Definitions

from The American Heritage® Dictionary of the English Language, 5th Edition.

  • noun The act or behavior of plagiarizing.
  • noun An instance of plagiarizing, especially a passage that is taken from the work of one person and reproduced in the work of another without attribution.

from The Century Dictionary.

  • noun The purloining or wrongful appropriation of another's ideas, writings, artistic designs, etc., and giving these forth as one's own; specifically, the offense of taking passages from another's compositions, and publishing them, either word for word or in substance, as one's own; literary theft.
  • noun A passage or thought thus stolen.

from the GNU version of the Collaborative International Dictionary of English.

  • noun The act or practice of plagiarizing.
  • noun That which is plagiarized; a work which has been plagiarized.

from Wiktionary, Creative Commons Attribution/Share-Alike License.

  • noun uncountable The act of plagiarizing: the copying of another person's ideas, text, or other creative work, and presenting it as one's own, especially without permission.
  • noun uncountable Text or other work resulting from this act.

from WordNet 3.0 Copyright 2006 by Princeton University. All rights reserved.
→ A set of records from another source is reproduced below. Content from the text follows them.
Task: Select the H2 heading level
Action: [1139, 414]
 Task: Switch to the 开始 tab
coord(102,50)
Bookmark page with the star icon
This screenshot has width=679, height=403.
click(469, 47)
  • noun the act of plagiarizing; taking someone's words or ideas as if they were your own
  • noun a piece of writing that has been copied from someone else and is presented as being your own work

Etymologies

from The American Heritage® Dictionary of the English Language, 4th Edition

[From plagiary.]

from Wiktionary, Creative Commons Attribution/Share-Alike License

From plagiary +‎ -ism.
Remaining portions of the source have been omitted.